[Panels & Rust; Somerville, MA 2015]
Yesterday I handed over my bike, Olivia, to my daughter. My sixty-fifth birthday gift to myself, Olivia cruised the busy streets of Somerville only a handful of times. Fo no matter how earnestly my younger friends assured me that Somerville had become a bike-friendly city, I never overcame my fears, my overpowering sense of vulnerability, to enjoy her.
So now my daughter will. Now my daughter can transport her daughter (in a helmut and super-safe bike seat) to daycare along the bike path half a block from her house on an olive bike as classy as her namesake.
Still . . . I’m reminded of a wonderful piece about aging —and about its challenges and uncertainties—written by my writing student, Irene Ficarra.

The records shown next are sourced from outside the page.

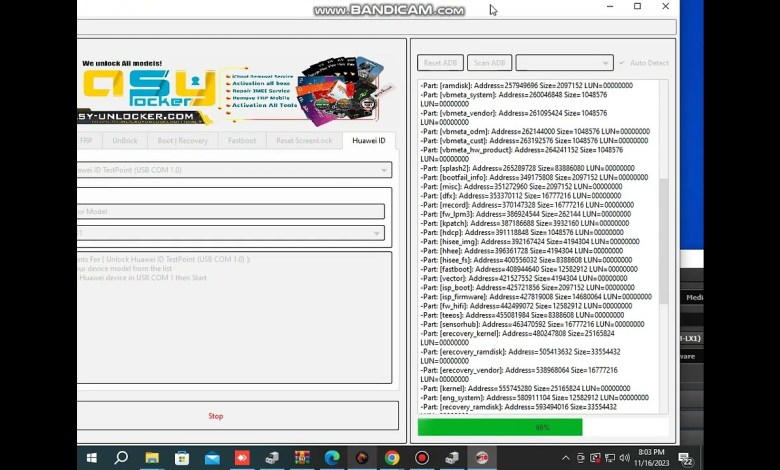The image size is (780, 470).
Task: Expand the dropdown next to Scan ADB
Action: [564, 63]
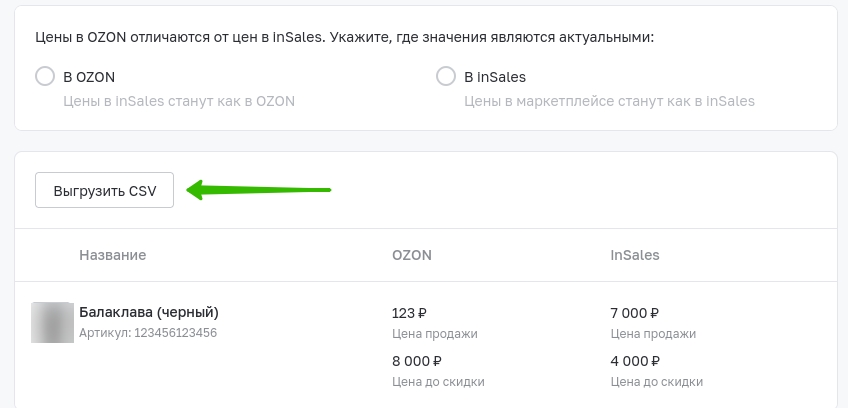Click the InSales sale price 7 000 ₽
The image size is (848, 408).
point(635,313)
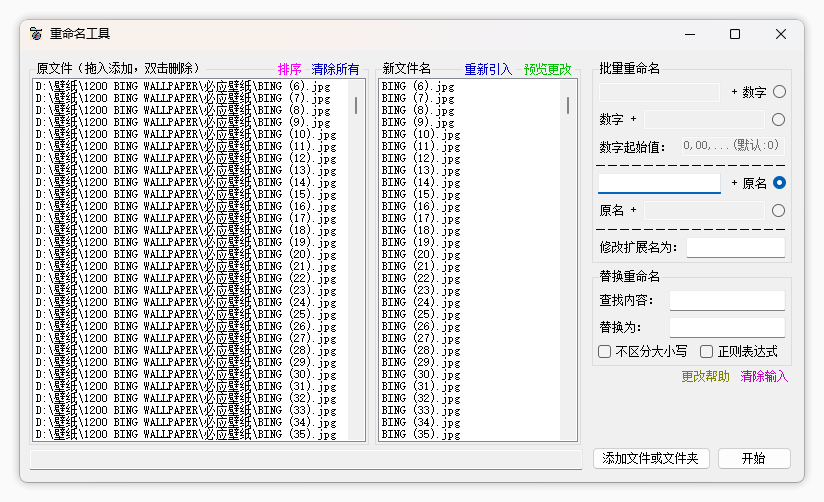
Task: Select the '+ 原名' radio button
Action: tap(779, 183)
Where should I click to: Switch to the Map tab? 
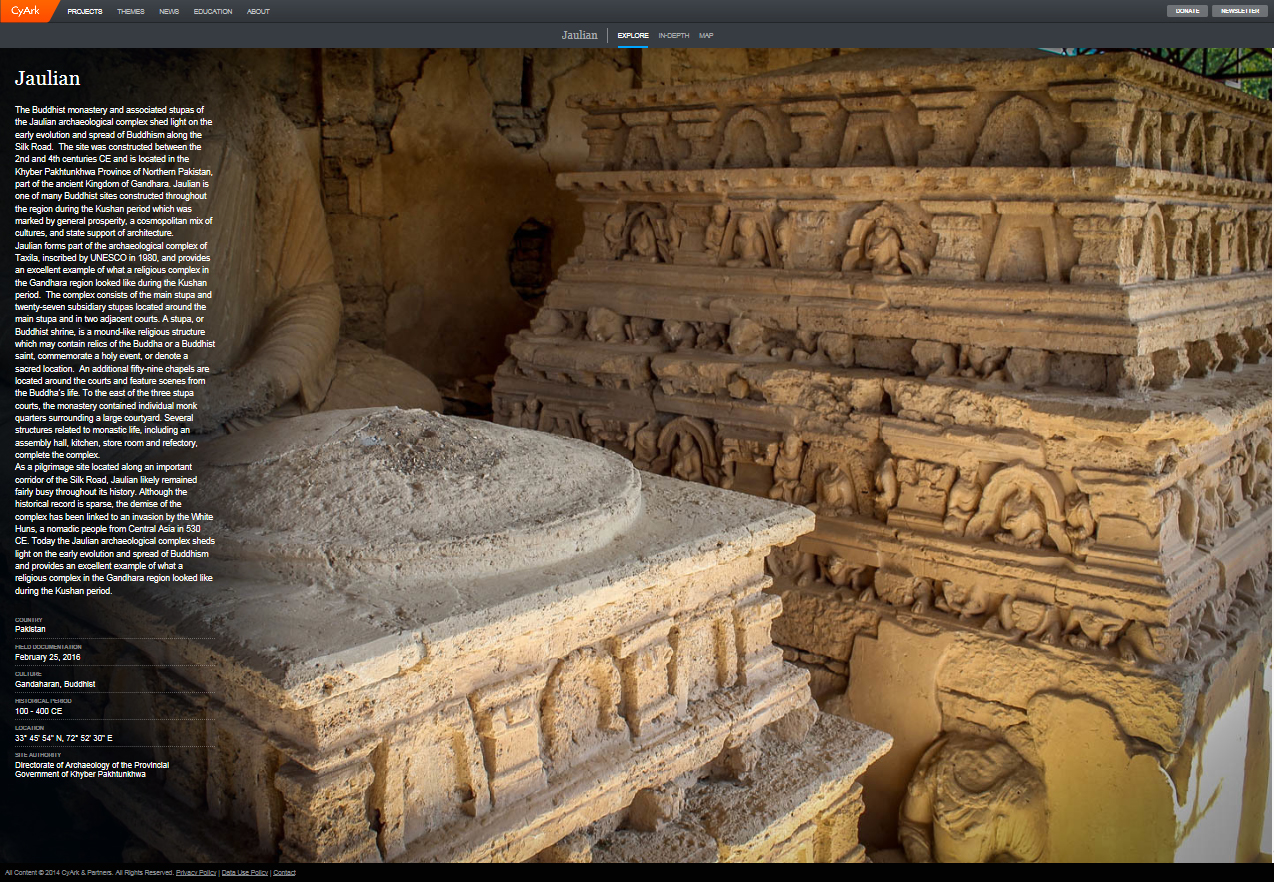[x=706, y=36]
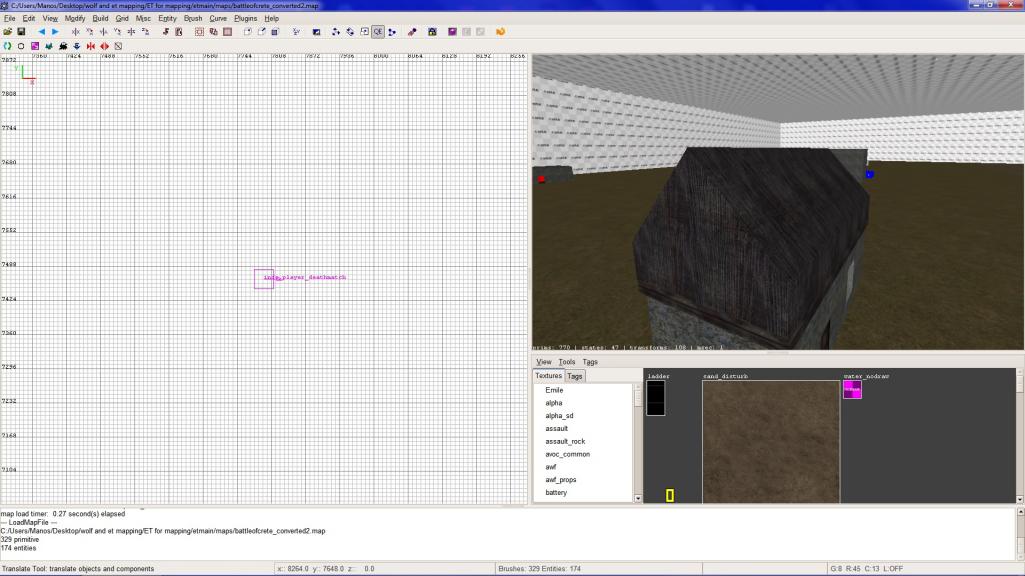Viewport: 1025px width, 576px height.
Task: Open the texture browser's Tools menu
Action: [x=566, y=362]
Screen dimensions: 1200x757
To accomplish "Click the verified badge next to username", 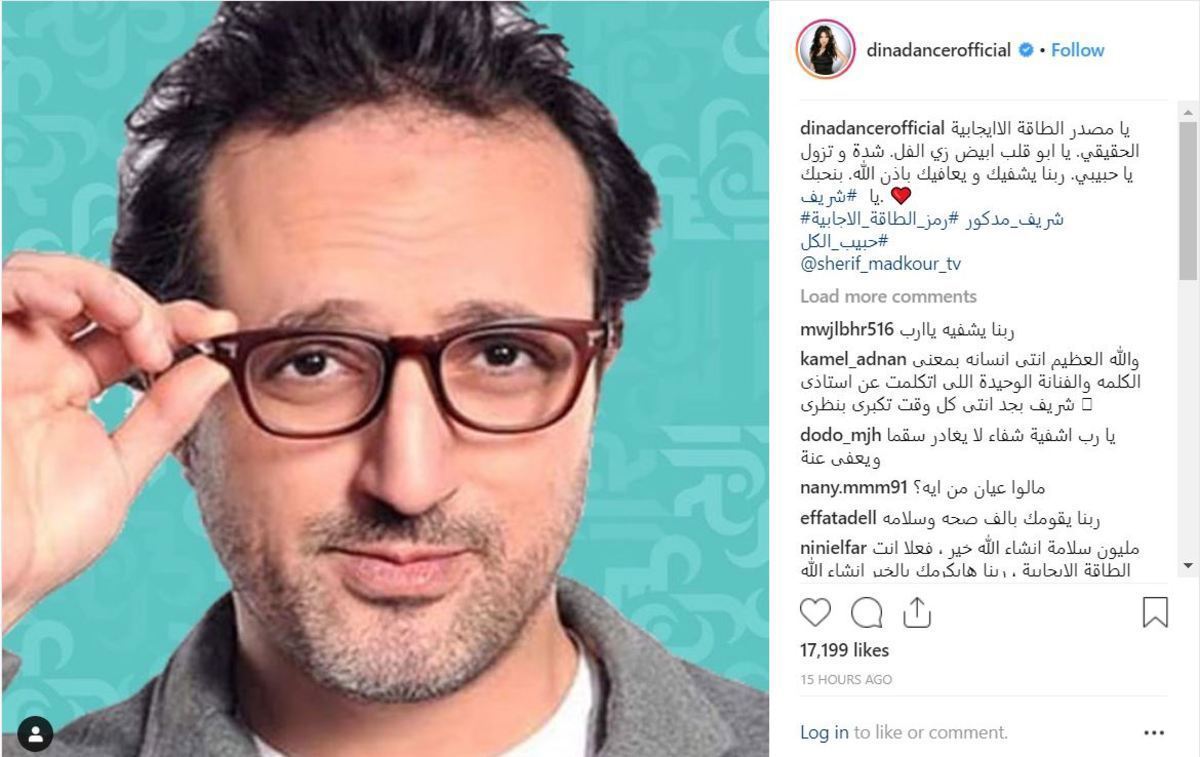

Irene recounted how, every summer, her family had rented a little place near the ocean for a week and how, on the last day, room by room, her mother would carefully sweep out a week’s worth of sand and grit and family debris and then, room by room, shut the door, telling the children they could no longer play in the now-swept room. All these years later, I am still moved by what Irene, in her mid-seventies, wrote next: she likened those shut-off rooms to beloved activities, like ballroom dancing, no longer accessible to her. Aligning herself with the little girl who’d been resentful when her mother forbade her to enter those cleaned rooms, she wondered if some of those shut doors in her own life might have been shut off too soon.
I so understand Irene’s questioning—because so much about growing old is not instinctual. Like learning to ride a bike, once you’ve noticed a pattern—Whoa! I get tired faster, now!—you will never not recognize this New Old You. It’s incorporated. Literally. Your body gets it. You cruise. (You accept, submit, surrender.)
But, oh, the tottering, the wobbling, the bruising, skinned-knee moments before you figure this stuff out!